Van der Knijff doet voorkomen alsof op de studiedag beweerd is dat de preek heilig zou zijn. Op dat detail zoomt hij in en hij probeert iets te ontkrachten wat door mij zo niet is gezegd. In de lezing is de uitdrukking „iets heiligs” gebruikt. Daarmee heb ik willen reageren op de wetenschappelijke benadering waarmee Van der Knijff de prediking analyseert. Deze benadering lijkt voor hem uitgangspunt, maar voor mij is Gods Woord uitgangspunt. Wetenschappelijk kritisch onderzoek is ondergeschikt aan de norm en het gezag van Gods Woord.
„Niet al zuchtende”
Op de studiedag maakte ik een vergelijking met het scheppingswerk, dat vandaag ook gelegd wordt op de snijtafel van de wetenschap, met alle gevolgen van dien. Daarbij is wel gezegd dat we de preek niet één op één mogen vergelijken met het scheppingswerk. Ik citeer uit mijn referaat: „Voor een deel is het (de preek) een ambachtelijk product door een mens vervaardigd, die tegelijk wel een dienaar van God is. Ik zou ook de factor van Gods Geest niet willen uitsluiten. En als we geloven dat de Heilige Geest Zich van dit middel bedient, dan moeten we ons heel ernstig afvragen of deze wetenschappelijke benadering om preken te beoordelen verantwoord is? De preek is ook iets heiligs; men moet die niet op deze wijze willen ontleden of rationaliseren.”
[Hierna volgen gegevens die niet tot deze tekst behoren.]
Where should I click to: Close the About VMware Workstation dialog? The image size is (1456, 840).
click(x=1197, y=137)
In dat licht heb ik later een citaat aangehaald uit het bevestigingsformulier van de dienaren des Woords: „En gijlieden ook, geliefde Christenen, ontvangt dezen uw dienaar in den Heere met alle blijdschap, en houdt de zodanigen in grote waarde. Gedenkt dat God Zelf u door hem aanspreekt en bidt. Neemt dan het woord aan, hetwelk hij u volgens de Heilige Schrift zal verkondigen, niet als der mensen woord, maar (gelijk het waarlijk is) als Gods Woord. Laat u lieflijk en aangenaam zijn de voeten dergenen die vrede verkondigen, die het goede verkondigen. Zijt uw voorgangers gehoorzaam; want zij waken voor uw zielen, als die rekenschap geven zullen; opdat zij dat doen mogen met vreugde, en niet al zuchtende; want dat is u niet nuttig. Dit doende, zal het geschieden dat de vrede Gods zal komen in uw huizen, en dat gijlieden, die dezen aanneemt in den naam eens profeten, eens profeten loon zult ontvangen, en door zijn woord in Christus gelovende, door Christus zult beërven het eeuwige leven.”
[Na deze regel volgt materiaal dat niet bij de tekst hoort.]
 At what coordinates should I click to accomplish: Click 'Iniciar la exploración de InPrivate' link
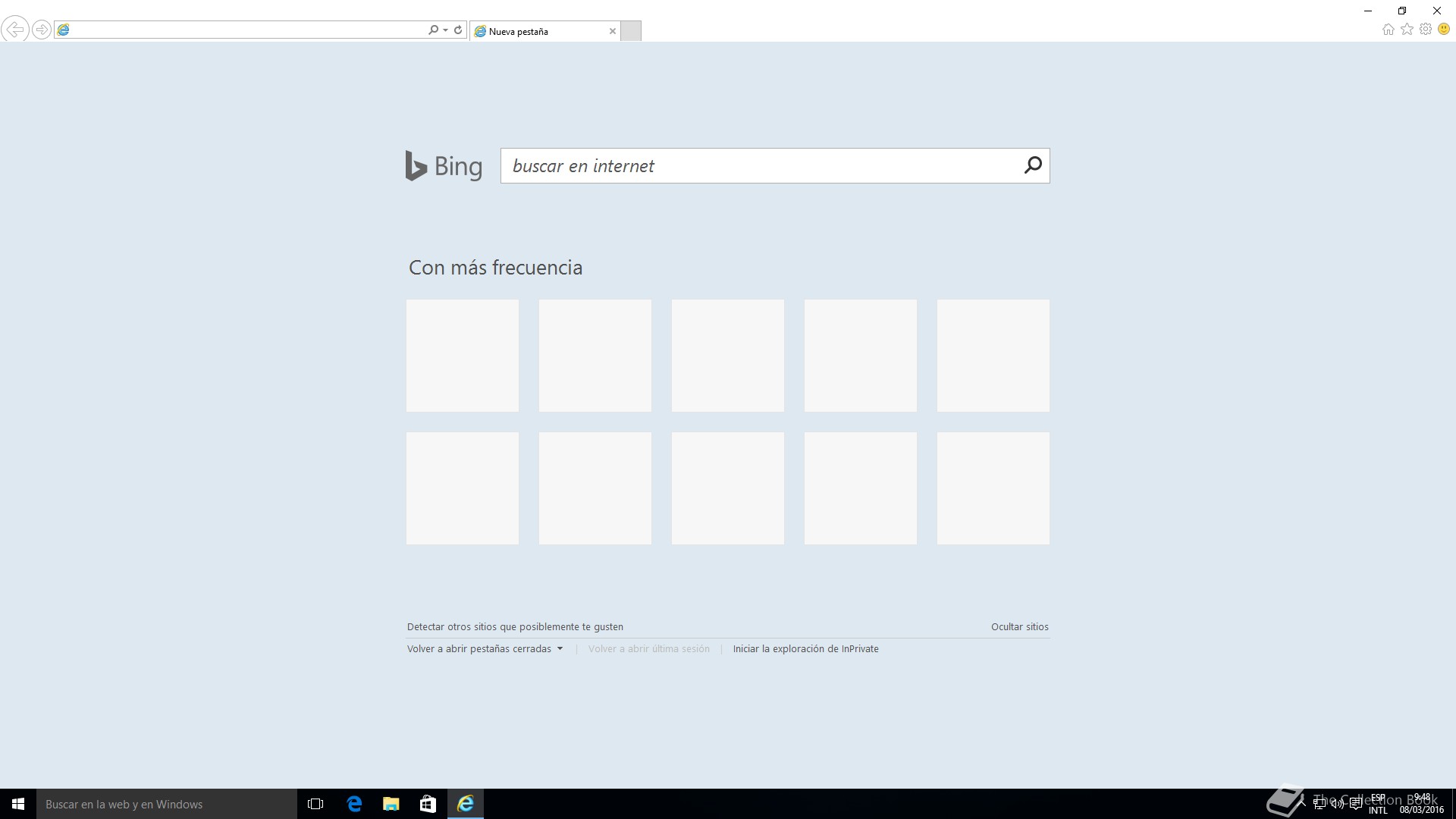805,649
Zo spraken onze vaderen en wij wensen in dat spoor der vaderen te gaan.
„Alzo zegt de Heere”
Ook zei ik: „Als het al verantwoord zou zijn om op deze wijze te analyseren, hoe beoordeelt men dan de gevonden resultaten? Analyseren is één, maar interpreteren en beoordelen is twee.”
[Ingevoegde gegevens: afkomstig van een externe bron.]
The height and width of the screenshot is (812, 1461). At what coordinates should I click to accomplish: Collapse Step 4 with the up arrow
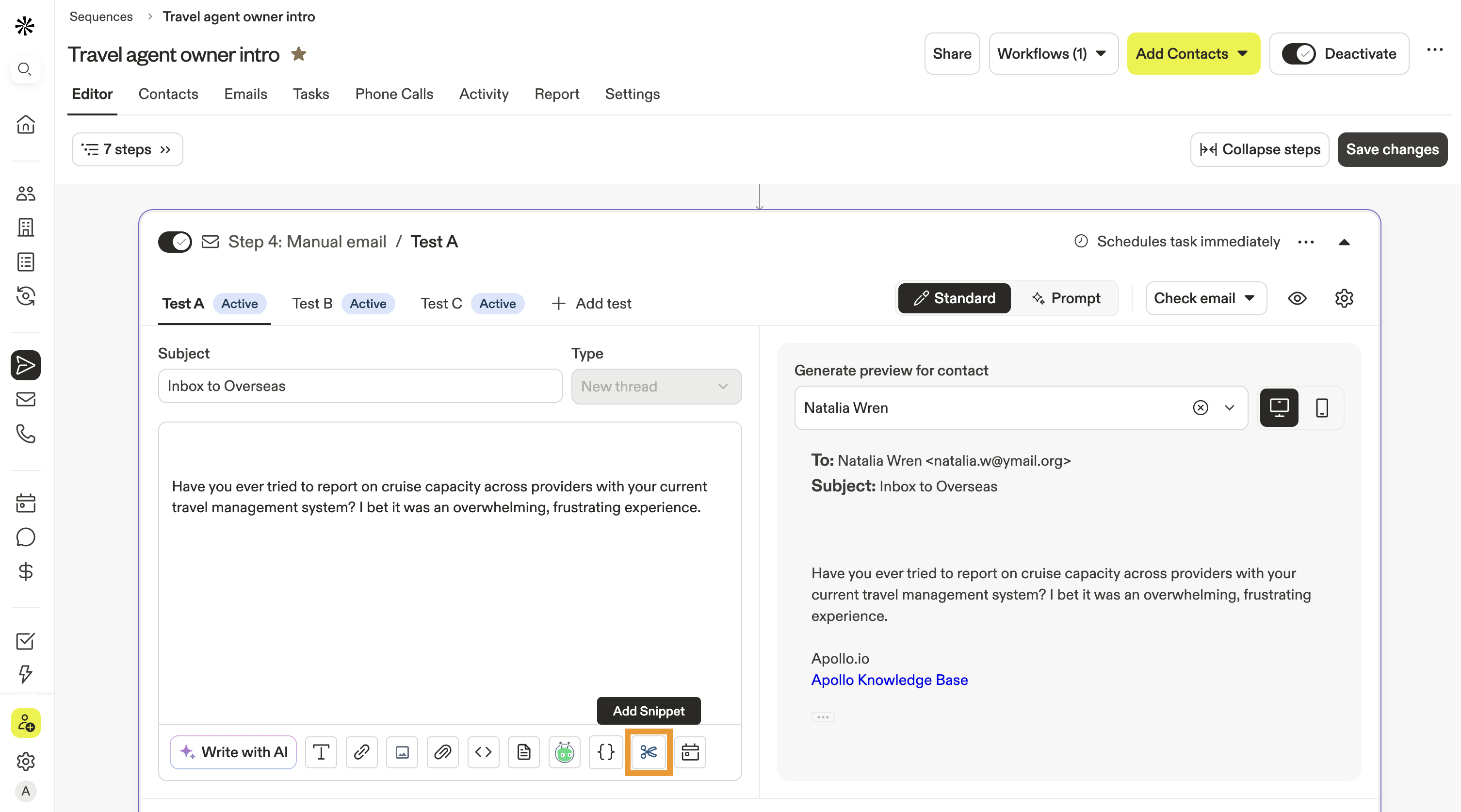click(1344, 242)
Vooral in de interpretatie gaat het mijns inziens mis bij Van der Knijff. Dat iemand sommige stappen (die in de bevindelijke prediking worden gemaakt) niet kan meemaken, kan ook te maken hebben met allerlei factoren aan de kant van de hoorder. In ieder geval worden door mij enkele punten uit de Schriftuurlijk-bevindelijke prediking positief gewaardeerd, terwijl Van der Knijff dezelfde punten juist bekritiseert.
Hetzelfde geldt van de interpretatie rond de persoon van de prediker. Van der Knijff gaat in op de persoon van de predikant. We hebben het dan over roeping en roepingsbesef. Ook hier wordt een interpretatie gegeven, die vervolgens wordt bestreden. Iedere geroepen predikant zal zichzelf als een onheilig mensenkind leren kennen. Ik zou Van der Knijff willen meegeven: „Wat God samengevoegd heeft, scheide de mens niet.” Een onheilige dienaar en het Heilig Evangelie passen bij elkaar! Maar als de dienaar niet meer mag zeggen: „Alzo zegt de Heere”, is hij de naam dienaar des Woords niet meer waardig. Het gezag van het Woord, en in afgeleide zin ook van de prediking, moet niet weggehaald worden (Romeinen 10:14-17 en Hebreeën 13:7).
Maar één talentje
Is er dan niets aan te merken? Iedere geroepen prediker heeft naast zijn persoonlijke schuld ook een ambtelijke schuld en ook ambtelijk verzoening nodig. De gelijkenis van de talenten laat zien dat sommige dienstknechten maar één talentje hebben. De beoordeling daarvan is aan de Heere Zelf en niet aan ons. Zolang de dienaar des Woords buigt voor de Schrift, dienen wij te buigen voor zijn boodschap.